● Task prompt: Your answer must be every record below, written out exactly as it appears.

[Collected data]
*** Begin section ***

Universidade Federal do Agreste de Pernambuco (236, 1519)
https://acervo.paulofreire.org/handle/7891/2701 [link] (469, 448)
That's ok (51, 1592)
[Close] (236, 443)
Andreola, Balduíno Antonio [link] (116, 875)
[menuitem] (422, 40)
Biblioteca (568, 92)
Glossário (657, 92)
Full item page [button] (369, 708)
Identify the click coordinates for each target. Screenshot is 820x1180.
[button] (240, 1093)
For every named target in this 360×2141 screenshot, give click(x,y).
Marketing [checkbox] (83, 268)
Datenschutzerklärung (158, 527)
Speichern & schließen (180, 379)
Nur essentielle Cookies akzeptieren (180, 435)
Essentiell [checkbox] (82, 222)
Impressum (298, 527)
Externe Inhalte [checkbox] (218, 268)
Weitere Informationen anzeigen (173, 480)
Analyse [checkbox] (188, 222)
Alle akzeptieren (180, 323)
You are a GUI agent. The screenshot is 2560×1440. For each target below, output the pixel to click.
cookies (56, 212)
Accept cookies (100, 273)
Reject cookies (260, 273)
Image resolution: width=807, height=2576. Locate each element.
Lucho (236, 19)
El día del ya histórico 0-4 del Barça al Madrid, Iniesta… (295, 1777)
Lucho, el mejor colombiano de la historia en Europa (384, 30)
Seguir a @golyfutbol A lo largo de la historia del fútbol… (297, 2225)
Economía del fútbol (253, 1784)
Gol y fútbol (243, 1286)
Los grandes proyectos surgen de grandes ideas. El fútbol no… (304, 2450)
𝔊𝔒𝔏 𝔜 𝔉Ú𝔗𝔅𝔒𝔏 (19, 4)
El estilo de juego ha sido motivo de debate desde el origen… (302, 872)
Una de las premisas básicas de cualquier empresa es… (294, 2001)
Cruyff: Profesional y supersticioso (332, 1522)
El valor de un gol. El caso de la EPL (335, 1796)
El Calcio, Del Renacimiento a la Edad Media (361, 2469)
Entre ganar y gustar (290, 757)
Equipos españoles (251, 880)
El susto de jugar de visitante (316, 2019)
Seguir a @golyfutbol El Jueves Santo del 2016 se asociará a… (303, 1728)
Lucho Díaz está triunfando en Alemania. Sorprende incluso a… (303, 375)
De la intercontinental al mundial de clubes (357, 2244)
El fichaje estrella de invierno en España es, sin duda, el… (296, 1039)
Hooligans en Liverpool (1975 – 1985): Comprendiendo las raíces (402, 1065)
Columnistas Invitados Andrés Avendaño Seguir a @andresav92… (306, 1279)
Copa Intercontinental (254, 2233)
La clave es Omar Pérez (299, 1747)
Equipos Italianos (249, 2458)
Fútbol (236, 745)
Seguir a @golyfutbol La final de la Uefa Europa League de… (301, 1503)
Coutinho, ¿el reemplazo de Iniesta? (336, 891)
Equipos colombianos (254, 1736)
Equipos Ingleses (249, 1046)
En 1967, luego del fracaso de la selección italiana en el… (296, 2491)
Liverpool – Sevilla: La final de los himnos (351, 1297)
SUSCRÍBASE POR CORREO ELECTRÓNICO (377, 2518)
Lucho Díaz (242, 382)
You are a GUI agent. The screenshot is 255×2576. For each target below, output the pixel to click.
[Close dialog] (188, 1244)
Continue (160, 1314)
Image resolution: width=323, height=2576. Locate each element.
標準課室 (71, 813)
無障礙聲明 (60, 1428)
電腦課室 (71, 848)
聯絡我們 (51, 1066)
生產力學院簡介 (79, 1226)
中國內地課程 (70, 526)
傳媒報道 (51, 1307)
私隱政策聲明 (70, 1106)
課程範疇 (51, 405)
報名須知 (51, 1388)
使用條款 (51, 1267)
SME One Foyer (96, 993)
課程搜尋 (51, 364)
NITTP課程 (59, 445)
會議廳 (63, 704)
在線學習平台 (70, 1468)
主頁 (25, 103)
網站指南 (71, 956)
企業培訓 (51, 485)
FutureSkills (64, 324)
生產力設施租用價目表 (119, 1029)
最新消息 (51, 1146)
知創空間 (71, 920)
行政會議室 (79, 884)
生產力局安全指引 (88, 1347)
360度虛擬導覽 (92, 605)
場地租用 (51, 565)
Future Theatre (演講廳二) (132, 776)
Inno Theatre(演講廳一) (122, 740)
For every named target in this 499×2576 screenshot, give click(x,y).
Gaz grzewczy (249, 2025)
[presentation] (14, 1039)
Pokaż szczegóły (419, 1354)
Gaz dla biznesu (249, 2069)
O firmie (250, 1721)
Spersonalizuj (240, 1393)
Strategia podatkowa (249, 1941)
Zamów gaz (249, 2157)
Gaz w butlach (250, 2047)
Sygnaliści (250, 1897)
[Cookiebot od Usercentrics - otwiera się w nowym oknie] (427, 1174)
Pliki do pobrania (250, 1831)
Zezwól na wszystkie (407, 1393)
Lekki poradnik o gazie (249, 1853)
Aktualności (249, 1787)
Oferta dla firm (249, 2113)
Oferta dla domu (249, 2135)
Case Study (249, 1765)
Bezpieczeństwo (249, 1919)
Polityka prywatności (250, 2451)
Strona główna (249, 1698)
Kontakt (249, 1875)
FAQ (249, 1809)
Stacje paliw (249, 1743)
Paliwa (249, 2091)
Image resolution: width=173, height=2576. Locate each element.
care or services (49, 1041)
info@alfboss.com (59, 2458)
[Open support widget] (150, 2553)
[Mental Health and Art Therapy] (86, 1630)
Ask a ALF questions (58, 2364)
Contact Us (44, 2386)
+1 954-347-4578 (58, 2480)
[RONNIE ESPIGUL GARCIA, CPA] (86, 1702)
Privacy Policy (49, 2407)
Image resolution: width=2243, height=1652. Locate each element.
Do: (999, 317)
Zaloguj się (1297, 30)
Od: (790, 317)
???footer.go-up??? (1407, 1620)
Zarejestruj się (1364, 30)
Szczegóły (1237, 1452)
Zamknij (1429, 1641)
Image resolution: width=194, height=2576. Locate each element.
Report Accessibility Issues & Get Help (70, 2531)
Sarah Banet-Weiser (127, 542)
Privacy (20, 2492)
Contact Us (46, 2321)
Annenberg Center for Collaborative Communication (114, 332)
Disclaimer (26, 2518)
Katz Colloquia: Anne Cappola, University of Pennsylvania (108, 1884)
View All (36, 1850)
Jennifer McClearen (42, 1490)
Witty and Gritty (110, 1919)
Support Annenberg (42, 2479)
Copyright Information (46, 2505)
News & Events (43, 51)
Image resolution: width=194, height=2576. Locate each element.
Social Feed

*** End section ***

● Reply:
Universidade Federal do Agreste de Pernambuco (236, 1519)
https://acervo.paulofreire.org/handle/7891/2701 [link] (469, 448)
That's ok (51, 1592)
[Close] (236, 443)
Andreola, Balduíno Antonio [link] (116, 875)
[menuitem] (422, 40)
Biblioteca (568, 92)
Glossário (657, 92)
Full item page [button] (369, 708)
Identify the click coordinates for each target. Screenshot is 820x1180.
[button] (240, 1093)
For every named target in this 360×2141 screenshot, give click(x,y).
Marketing [checkbox] (83, 268)
Datenschutzerklärung (158, 527)
Speichern & schließen (180, 379)
Nur essentielle Cookies akzeptieren (180, 435)
Essentiell [checkbox] (82, 222)
Impressum (298, 527)
Externe Inhalte [checkbox] (218, 268)
Weitere Informationen anzeigen (173, 480)
Analyse [checkbox] (188, 222)
Alle akzeptieren (180, 323)
You are a GUI agent. The screenshot is 2560×1440. For each target below, output the pixel to click.
cookies (56, 212)
Accept cookies (100, 273)
Reject cookies (260, 273)
Image resolution: width=807, height=2576. Locate each element.
Lucho (236, 19)
El día del ya histórico 0-4 del Barça al Madrid, Iniesta… (295, 1777)
Lucho, el mejor colombiano de la historia en Europa (384, 30)
Seguir a @golyfutbol A lo largo de la historia del fútbol… (297, 2225)
Economía del fútbol (253, 1784)
Gol y fútbol (243, 1286)
Los grandes proyectos surgen de grandes ideas. El fútbol no… (304, 2450)
𝔊𝔒𝔏 𝔜 𝔉Ú𝔗𝔅𝔒𝔏 (19, 4)
El estilo de juego ha sido motivo de debate desde el origen… (302, 872)
Una de las premisas básicas de cualquier empresa es… (294, 2001)
Cruyff: Profesional y supersticioso (332, 1522)
El valor de un gol. El caso de la EPL (335, 1796)
El Calcio, Del Renacimiento a la Edad Media (361, 2469)
Entre ganar y gustar (290, 757)
Equipos españoles (251, 880)
El susto de jugar de visitante (316, 2019)
Seguir a @golyfutbol El Jueves Santo del 2016 se asociará a… (303, 1728)
Lucho Díaz está triunfando en Alemania. Sorprende incluso a… (303, 375)
De la intercontinental al mundial de clubes (357, 2244)
El fichaje estrella de invierno en España es, sin duda, el… (296, 1039)
Hooligans en Liverpool (1975 – 1985): Comprendiendo las raíces (402, 1065)
Columnistas Invitados Andrés Avendaño Seguir a @andresav92… (306, 1279)
Copa Intercontinental (254, 2233)
La clave es Omar Pérez (299, 1747)
Equipos Italianos (249, 2458)
Fútbol (236, 745)
Seguir a @golyfutbol La final de la Uefa Europa League de… (301, 1503)
Coutinho, ¿el reemplazo de Iniesta? (336, 891)
Equipos colombianos (254, 1736)
Equipos Ingleses (249, 1046)
En 1967, luego del fracaso de la selección italiana en el… (296, 2491)
Liverpool – Sevilla: La final de los himnos (351, 1297)
SUSCRÍBASE POR CORREO ELECTRÓNICO (377, 2518)
Lucho Díaz (242, 382)
You are a GUI agent. The screenshot is 255×2576. For each target below, output the pixel to click.
[Close dialog] (188, 1244)
Continue (160, 1314)
Image resolution: width=323, height=2576. Locate each element.
標準課室 (71, 813)
無障礙聲明 (60, 1428)
電腦課室 (71, 848)
聯絡我們 (51, 1066)
生產力學院簡介 (79, 1226)
中國內地課程 (70, 526)
傳媒報道 (51, 1307)
私隱政策聲明 (70, 1106)
課程範疇 (51, 405)
報名須知 (51, 1388)
使用條款 (51, 1267)
SME One Foyer (96, 993)
課程搜尋 (51, 364)
NITTP課程 (59, 445)
會議廳 (63, 704)
在線學習平台 (70, 1468)
主頁 (25, 103)
網站指南 (71, 956)
企業培訓 (51, 485)
FutureSkills (64, 324)
生產力設施租用價目表 (119, 1029)
最新消息 (51, 1146)
知創空間 (71, 920)
行政會議室 (79, 884)
生產力局安全指引 (88, 1347)
360度虛擬導覽 (92, 605)
場地租用 (51, 565)
Future Theatre (演講廳二) (132, 776)
Inno Theatre(演講廳一) (122, 740)
For every named target in this 499×2576 screenshot, give click(x,y).
Gaz grzewczy (249, 2025)
[presentation] (14, 1039)
Pokaż szczegóły (419, 1354)
Gaz dla biznesu (249, 2069)
O firmie (250, 1721)
Spersonalizuj (240, 1393)
Strategia podatkowa (249, 1941)
Zamów gaz (249, 2157)
Gaz w butlach (250, 2047)
Sygnaliści (250, 1897)
[Cookiebot od Usercentrics - otwiera się w nowym oknie] (427, 1174)
Pliki do pobrania (250, 1831)
Zezwól na wszystkie (407, 1393)
Lekki poradnik o gazie (249, 1853)
Aktualności (249, 1787)
Oferta dla firm (249, 2113)
Oferta dla domu (249, 2135)
Case Study (249, 1765)
Bezpieczeństwo (249, 1919)
Polityka prywatności (250, 2451)
Strona główna (249, 1698)
Kontakt (249, 1875)
FAQ (249, 1809)
Stacje paliw (249, 1743)
Paliwa (249, 2091)
Image resolution: width=173, height=2576. Locate each element.
care or services (49, 1041)
info@alfboss.com (59, 2458)
[Open support widget] (150, 2553)
[Mental Health and Art Therapy] (86, 1630)
Ask a ALF questions (58, 2364)
Contact Us (44, 2386)
+1 954-347-4578 (58, 2480)
[RONNIE ESPIGUL GARCIA, CPA] (86, 1702)
Privacy Policy (49, 2407)
Image resolution: width=2243, height=1652. Locate each element.
Do: (999, 317)
Zaloguj się (1297, 30)
Od: (790, 317)
???footer.go-up??? (1407, 1620)
Zarejestruj się (1364, 30)
Szczegóły (1237, 1452)
Zamknij (1429, 1641)
Image resolution: width=194, height=2576. Locate each element.
Report Accessibility Issues & Get Help (70, 2531)
Sarah Banet-Weiser (127, 542)
Privacy (20, 2492)
Contact Us (46, 2321)
Annenberg Center for Collaborative Communication (114, 332)
Disclaimer (26, 2518)
Katz Colloquia: Anne Cappola, University of Pennsylvania (108, 1884)
View All (36, 1850)
Jennifer McClearen (42, 1490)
Witty and Gritty (110, 1919)
Support Annenberg (42, 2479)
Copyright Information (46, 2505)
News & Events (43, 51)
Image resolution: width=194, height=2576. Locate each element.
Social Feed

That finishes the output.